Breaking Down Components
From all-time highs on Feb. 19, 2020, to April 15, 2020, the S&P 500 dropped about 18%. In contrast, the S&P 500 Quality Index outperformed its benchmark by 3.3% (see Exhibit 1).
The S&P Quality Index Series uses three components to define constituents’ overall quality scores:
- Balance sheet accruals ratio (BSA),
- Return on equity (ROE); and
- Financial leverage ratio (leverage).
In Exhibit 2, we dissect the index’s performance into three components: BSA, leverage, and ROE attributions. As seen in Exhibit 2, BSA had the highest contribution to the outperformance, followed by ROE.

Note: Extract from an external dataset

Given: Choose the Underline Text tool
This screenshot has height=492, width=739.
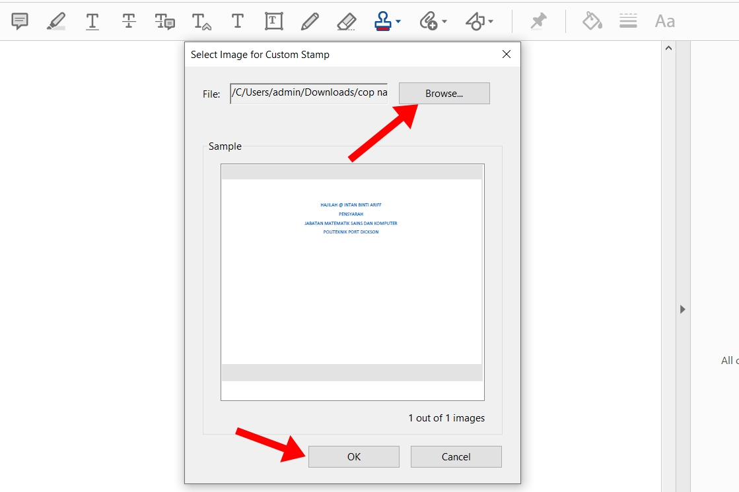Looking at the screenshot, I should click(92, 21).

ROE and leverage are commonly used metrics. Market participants also generally use earnings quality or growth. The S&P 500 Quality Index uses BSA to capture earnings quality instead of earnings variability (EV), another popular measure to capture earnings growth. Recently, investors have been more focused on earnings quality than growth, resulting in BSA outperforming EV (see Exhibit 3).
Besides its outperformance, the S&P 500 Quality Index also yielded about 2.2%. This level was second only to the S&P 500 Bond Index (see Exhibit 4).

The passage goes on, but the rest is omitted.